PROVIDED DATA.
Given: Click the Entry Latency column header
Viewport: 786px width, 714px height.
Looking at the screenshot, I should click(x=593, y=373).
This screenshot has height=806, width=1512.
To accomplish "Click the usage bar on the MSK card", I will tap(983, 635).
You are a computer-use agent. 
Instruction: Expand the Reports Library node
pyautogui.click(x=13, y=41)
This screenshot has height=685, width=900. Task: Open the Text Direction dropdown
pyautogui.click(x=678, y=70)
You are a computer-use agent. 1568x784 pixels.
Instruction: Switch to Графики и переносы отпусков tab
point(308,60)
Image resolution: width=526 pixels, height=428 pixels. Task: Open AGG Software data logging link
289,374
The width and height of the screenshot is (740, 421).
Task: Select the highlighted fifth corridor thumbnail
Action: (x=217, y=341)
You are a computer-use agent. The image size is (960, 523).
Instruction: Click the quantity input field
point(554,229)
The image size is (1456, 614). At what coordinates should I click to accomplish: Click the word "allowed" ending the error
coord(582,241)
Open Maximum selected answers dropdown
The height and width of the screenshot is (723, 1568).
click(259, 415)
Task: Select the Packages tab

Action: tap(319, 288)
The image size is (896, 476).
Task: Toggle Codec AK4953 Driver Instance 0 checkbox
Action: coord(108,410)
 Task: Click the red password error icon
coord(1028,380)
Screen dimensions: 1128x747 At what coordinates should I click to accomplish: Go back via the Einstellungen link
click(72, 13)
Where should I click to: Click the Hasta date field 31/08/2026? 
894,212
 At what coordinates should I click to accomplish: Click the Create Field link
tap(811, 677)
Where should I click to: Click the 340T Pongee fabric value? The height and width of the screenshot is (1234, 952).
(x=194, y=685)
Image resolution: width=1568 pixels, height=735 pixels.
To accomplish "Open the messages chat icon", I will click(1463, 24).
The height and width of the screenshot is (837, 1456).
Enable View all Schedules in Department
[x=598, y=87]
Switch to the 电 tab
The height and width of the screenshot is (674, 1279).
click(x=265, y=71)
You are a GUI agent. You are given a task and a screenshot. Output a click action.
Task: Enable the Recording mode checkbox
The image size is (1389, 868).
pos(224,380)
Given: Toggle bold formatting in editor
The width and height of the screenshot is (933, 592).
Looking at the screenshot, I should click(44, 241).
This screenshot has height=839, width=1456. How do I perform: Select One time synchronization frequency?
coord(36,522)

INSTRUCTIONS FOR THE TASK. What is needed is an exact copy of the lines from the start of the listing through the line where "You are a computer-use agent. The" sits, please, both end lines included and nothing more.

YOUR SOLUTION.
Given: Click the Entry Latency column header
Viewport: 786px width, 714px height.
Looking at the screenshot, I should click(x=593, y=373).
This screenshot has height=806, width=1512.
To accomplish "Click the usage bar on the MSK card", I will tap(983, 635).
You are a computer-use agent. 
Instruction: Expand the Reports Library node
pyautogui.click(x=13, y=41)
This screenshot has height=685, width=900. Task: Open the Text Direction dropdown
pyautogui.click(x=678, y=70)
You are a computer-use agent. 1568x784 pixels.
Instruction: Switch to Графики и переносы отпусков tab
point(308,60)
Image resolution: width=526 pixels, height=428 pixels. Task: Open AGG Software data logging link
289,374
The width and height of the screenshot is (740, 421).
Task: Select the highlighted fifth corridor thumbnail
Action: (x=217, y=341)
You are a computer-use agent. The image size is (960, 523).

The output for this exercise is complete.